駆けつけた執事は目に飛び込んできた状況にいち早く理解した様子で何も答えず私からの指示を待っている。


「このうら若きご令嬢は今から帰るそうよ。馬車を用意して頂戴。マイク!いるかしら!」


私は護衛のマイクを呼び出すと部屋の外で待機していたようですぐに来てくれたわ。


「マイク!ご令嬢をしっかりとお家に送ってあげて欲しいの。相手の親御さんにもしっかりと伝えてね」


 夫は突然の事に唖然とし、何も口を挟めずにいる様子。若い娘に私のドレスを与えて私付きの侍女に着替えさせ、娘はそのまま馬車に押し込まれて帰宅する事となった。
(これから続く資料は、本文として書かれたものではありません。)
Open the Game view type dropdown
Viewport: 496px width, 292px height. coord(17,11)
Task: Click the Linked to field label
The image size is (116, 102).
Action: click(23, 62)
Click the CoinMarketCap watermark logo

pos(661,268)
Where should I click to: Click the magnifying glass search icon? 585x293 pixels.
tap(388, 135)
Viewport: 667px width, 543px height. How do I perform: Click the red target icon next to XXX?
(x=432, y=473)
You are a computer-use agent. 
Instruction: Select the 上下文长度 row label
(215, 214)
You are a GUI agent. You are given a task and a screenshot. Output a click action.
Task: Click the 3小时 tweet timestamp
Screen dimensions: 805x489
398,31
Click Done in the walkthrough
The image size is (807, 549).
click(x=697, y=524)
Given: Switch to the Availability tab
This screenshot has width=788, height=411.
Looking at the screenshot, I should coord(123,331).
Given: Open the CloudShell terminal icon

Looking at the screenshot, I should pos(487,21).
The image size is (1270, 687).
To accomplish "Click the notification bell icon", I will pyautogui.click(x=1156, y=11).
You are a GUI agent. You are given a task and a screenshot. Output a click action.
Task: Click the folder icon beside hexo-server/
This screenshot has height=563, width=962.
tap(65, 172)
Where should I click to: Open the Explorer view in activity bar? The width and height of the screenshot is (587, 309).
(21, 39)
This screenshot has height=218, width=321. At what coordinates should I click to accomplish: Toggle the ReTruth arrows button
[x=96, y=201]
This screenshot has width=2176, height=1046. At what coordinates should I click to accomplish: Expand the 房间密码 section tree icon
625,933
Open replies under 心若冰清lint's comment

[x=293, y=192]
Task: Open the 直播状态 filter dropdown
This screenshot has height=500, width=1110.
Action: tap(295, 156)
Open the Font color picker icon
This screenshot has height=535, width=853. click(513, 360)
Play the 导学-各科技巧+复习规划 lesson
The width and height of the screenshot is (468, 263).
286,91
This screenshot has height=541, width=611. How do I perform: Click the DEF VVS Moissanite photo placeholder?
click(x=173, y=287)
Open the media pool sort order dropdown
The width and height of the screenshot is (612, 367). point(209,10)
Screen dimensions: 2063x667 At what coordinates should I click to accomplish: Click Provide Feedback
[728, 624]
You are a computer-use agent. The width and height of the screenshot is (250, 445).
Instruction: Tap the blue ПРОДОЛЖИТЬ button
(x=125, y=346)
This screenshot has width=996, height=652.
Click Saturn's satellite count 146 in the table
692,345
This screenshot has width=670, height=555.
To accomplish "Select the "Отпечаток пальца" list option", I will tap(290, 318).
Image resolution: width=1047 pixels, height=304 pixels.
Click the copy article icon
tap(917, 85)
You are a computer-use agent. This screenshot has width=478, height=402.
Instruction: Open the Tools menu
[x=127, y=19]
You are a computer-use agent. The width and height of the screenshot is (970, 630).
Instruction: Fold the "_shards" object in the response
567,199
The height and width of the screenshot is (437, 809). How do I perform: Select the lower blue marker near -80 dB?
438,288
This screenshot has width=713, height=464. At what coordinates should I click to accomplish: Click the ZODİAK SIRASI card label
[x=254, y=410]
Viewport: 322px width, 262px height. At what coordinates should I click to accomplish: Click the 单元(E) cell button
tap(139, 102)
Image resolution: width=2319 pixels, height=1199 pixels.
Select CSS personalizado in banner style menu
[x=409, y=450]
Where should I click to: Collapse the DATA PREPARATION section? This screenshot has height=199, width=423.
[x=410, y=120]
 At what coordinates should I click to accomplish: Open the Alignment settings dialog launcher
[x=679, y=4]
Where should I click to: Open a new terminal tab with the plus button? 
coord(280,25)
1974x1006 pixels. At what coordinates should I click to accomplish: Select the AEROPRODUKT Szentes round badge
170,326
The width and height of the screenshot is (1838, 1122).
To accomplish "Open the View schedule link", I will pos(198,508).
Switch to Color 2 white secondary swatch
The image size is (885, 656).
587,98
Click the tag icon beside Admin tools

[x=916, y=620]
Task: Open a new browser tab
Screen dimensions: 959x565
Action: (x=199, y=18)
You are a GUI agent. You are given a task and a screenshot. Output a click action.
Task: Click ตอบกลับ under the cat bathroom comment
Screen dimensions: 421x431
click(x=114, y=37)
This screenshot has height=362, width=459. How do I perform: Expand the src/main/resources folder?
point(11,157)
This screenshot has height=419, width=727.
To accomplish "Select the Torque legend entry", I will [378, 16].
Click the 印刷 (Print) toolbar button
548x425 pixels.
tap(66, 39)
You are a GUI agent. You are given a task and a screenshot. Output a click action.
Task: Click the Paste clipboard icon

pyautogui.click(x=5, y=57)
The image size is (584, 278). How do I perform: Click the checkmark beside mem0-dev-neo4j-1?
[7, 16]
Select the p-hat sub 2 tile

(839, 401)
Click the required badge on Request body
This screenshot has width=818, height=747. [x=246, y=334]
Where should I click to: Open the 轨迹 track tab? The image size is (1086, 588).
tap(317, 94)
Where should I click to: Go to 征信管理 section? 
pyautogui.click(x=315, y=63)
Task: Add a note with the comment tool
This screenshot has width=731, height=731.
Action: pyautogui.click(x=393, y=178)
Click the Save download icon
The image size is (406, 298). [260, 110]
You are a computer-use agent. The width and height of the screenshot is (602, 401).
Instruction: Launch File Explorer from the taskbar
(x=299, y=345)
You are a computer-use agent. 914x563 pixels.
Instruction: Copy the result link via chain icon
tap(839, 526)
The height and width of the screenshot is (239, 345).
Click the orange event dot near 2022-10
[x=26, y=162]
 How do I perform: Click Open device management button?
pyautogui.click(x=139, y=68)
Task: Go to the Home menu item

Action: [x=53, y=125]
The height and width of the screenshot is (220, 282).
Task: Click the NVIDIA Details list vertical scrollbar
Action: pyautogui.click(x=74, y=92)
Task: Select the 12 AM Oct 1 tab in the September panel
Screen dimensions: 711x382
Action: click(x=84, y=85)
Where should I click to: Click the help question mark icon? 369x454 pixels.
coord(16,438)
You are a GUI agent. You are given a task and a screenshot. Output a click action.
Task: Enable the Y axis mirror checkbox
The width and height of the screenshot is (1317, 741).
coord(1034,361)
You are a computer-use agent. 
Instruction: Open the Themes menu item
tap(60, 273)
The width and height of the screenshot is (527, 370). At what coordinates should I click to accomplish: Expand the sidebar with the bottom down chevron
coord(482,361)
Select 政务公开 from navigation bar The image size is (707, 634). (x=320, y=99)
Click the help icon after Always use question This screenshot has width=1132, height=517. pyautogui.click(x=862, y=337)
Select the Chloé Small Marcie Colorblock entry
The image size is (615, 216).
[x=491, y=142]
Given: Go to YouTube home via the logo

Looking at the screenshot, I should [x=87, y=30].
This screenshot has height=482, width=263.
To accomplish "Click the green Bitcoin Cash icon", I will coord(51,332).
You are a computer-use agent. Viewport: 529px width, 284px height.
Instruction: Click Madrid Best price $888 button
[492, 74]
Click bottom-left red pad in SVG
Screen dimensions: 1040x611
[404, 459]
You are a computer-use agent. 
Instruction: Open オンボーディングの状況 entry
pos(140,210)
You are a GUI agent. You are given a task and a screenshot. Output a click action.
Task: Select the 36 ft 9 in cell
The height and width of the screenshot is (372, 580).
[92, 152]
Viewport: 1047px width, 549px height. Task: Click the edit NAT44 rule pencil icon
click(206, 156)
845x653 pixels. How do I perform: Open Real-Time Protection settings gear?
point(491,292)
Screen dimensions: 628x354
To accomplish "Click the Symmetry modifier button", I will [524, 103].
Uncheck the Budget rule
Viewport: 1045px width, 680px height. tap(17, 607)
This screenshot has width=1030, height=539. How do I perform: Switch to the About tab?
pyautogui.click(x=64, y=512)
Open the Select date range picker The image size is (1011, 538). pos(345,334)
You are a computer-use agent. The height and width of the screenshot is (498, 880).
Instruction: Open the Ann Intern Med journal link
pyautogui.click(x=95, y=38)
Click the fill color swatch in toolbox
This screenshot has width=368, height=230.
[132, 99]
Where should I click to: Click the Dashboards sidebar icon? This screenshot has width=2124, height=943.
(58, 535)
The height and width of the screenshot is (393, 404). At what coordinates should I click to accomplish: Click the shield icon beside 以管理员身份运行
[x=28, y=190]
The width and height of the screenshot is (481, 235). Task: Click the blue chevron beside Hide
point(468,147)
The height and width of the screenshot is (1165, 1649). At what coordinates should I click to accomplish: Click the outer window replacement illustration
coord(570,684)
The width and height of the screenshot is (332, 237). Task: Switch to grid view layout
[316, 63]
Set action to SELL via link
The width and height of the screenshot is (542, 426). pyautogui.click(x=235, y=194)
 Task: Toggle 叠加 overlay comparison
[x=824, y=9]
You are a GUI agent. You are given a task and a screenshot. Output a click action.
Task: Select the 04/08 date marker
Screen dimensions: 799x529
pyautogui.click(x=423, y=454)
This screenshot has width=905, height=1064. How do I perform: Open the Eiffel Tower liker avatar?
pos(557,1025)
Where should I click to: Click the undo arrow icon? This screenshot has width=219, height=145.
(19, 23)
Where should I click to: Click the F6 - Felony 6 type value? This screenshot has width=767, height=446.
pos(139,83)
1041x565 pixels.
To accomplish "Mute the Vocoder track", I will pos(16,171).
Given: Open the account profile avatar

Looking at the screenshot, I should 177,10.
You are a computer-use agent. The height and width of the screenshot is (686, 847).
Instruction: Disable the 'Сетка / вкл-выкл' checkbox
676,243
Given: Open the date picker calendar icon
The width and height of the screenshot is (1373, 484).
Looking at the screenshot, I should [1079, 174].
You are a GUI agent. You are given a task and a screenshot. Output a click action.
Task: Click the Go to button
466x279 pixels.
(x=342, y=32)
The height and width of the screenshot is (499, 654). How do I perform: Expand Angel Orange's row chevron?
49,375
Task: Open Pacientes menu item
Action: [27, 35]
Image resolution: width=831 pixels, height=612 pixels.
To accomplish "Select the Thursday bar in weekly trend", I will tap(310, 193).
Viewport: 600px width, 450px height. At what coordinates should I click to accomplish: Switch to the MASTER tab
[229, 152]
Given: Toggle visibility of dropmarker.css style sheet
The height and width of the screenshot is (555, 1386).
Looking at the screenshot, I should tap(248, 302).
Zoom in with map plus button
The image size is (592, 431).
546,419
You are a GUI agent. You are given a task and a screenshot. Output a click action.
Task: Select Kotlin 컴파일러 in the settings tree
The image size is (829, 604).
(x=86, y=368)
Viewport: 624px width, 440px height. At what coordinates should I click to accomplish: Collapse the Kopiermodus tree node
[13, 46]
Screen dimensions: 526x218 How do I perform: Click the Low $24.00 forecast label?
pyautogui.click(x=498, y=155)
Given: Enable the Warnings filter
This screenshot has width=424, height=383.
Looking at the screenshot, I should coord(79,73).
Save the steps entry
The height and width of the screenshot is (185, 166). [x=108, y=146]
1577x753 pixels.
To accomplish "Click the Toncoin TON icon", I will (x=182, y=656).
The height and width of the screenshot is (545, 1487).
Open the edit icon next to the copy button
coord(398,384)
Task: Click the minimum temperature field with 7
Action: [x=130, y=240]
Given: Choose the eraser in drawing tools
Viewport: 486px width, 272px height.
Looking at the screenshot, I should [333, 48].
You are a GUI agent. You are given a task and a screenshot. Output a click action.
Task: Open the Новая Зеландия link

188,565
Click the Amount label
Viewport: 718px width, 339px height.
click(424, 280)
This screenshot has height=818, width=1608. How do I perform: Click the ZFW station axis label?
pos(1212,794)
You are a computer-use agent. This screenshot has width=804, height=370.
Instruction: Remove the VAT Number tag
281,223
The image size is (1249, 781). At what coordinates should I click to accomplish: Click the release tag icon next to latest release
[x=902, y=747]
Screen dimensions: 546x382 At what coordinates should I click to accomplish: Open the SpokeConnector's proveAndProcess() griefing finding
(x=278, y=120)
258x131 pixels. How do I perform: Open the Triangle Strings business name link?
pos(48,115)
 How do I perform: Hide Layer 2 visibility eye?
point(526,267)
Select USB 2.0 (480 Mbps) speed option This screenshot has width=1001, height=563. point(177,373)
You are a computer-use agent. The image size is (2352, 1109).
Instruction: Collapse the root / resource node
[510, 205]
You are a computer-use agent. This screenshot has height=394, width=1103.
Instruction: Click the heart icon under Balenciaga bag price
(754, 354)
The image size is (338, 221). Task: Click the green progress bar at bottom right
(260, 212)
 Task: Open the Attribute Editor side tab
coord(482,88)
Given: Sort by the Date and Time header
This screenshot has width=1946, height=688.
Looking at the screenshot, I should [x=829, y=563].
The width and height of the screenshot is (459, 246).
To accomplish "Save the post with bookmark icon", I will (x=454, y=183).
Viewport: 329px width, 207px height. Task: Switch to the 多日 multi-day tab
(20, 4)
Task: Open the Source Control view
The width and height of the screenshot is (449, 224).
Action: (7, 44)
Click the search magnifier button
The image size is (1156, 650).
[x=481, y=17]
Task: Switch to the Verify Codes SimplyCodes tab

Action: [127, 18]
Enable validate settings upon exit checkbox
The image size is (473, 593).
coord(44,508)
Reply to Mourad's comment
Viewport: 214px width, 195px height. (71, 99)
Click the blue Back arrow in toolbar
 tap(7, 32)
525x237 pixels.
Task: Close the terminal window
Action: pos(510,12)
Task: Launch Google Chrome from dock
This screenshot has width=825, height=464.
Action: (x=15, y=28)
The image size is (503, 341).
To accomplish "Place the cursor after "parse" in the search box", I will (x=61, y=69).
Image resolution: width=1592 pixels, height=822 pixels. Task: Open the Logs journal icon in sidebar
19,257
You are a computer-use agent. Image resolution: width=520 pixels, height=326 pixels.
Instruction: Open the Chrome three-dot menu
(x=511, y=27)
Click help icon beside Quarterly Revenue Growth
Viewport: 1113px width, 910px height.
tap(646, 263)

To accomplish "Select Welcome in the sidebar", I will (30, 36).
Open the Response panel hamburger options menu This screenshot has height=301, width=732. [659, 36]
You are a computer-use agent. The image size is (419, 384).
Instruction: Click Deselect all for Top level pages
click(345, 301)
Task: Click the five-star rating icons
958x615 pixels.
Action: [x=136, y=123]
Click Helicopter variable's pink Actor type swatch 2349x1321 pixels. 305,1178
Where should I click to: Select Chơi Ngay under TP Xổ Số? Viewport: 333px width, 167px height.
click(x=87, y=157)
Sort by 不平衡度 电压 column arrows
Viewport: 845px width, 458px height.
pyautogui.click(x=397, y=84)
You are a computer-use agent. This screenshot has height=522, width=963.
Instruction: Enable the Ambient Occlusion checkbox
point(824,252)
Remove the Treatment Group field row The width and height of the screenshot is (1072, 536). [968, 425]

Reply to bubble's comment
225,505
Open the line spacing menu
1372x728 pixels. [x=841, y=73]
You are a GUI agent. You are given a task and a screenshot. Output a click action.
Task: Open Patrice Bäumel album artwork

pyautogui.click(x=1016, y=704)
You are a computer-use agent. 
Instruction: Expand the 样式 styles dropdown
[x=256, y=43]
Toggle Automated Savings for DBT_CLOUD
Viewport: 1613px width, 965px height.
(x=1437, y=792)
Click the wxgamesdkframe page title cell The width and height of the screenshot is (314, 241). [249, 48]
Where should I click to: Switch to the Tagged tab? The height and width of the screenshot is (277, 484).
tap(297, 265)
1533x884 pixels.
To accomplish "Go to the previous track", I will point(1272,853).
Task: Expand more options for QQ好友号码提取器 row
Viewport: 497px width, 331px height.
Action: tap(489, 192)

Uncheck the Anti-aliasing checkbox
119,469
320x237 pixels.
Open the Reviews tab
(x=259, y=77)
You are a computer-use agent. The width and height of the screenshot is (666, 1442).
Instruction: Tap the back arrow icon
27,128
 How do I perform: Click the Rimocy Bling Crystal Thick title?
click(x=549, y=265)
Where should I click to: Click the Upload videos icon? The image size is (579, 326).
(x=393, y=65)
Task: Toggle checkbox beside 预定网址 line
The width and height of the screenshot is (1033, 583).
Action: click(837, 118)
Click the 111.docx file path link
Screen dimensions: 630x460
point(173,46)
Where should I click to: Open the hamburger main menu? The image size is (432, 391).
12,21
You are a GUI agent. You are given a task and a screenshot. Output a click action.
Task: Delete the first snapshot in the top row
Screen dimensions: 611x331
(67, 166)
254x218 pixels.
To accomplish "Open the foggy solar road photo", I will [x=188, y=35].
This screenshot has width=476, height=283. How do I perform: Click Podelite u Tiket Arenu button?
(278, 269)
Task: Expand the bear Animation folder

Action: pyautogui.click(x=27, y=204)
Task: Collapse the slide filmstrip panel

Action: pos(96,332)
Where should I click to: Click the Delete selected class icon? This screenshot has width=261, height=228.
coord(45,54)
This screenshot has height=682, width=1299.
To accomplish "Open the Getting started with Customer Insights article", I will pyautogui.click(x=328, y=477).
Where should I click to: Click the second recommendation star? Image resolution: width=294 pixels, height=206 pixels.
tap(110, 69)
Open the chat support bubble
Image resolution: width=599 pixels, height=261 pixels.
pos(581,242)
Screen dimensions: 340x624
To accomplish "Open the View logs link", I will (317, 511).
「セバス、私、気分が優れないみたい。これからは1人部屋で食事を摂るわ」


 部屋に戻ってからも怒りと悔しさ、苦しみが混ぜ合わさりその思いは膨らみ続ける。はらはらと流れる涙は止まる事が無いのね。


幸せって一瞬で崩れるのね。


心が痛いわ。苦しい。私は若くないからもう夫も私を見る事は無い。きっと次から次へ愛人が出来るのでしょう?


ー コンコン ー


「奥様、ご令嬢を送り届けて参りました」


「そう、彼女はどこのお家のご令嬢だったのかしら?」


「カーナル子爵家でございました。当主がご在宅だったようでご令嬢の様子を見て顔を青くしておいででした」


「そう。報告有難う」


マイクは報告をしてから部屋を出ようとすると、入れ替わりに夫が部屋に入ってきた。


「マリアナ!すまなかった!許してくれ!」


「何を許せば良いのですか?私は年老いて耳が聴こえ辛くて仕方がありませんわ」


「マーガレットはまだ若いんだ。将来もある。許してやって欲しい」


やはり夫は私より若い娘の心配をするのね。


「セバス、いるかしら?カーナル子爵家に不貞の慰謝料とマーガレットさんの婚約者のお宅に不貞の通知を出して頂戴。この髪は汚いし要らないわ。捨てるか送り届けるか好きにして頂戴」


夫を無視し、控えていた執事は一礼をして手続きに行ったようだ。


「私、仲睦まじく、生涯を添い遂げたかった」


「すまない。私がよそ見をしたばかりに」


「ええ。そうですわね。貴方のせいであのご令嬢は一生を棒に振りましたわ。私の残りの生涯もね。私、子爵家から頂いた慰謝料で傷心旅行にでますわ」



 そうして慰謝料を手に護衛兼従者を1人連れて魔女の森に向かった。言い伝えでは魔女は対価を取る代わりに願いを叶えてくれるというわ。私は若返りたい。見返してやりたいの。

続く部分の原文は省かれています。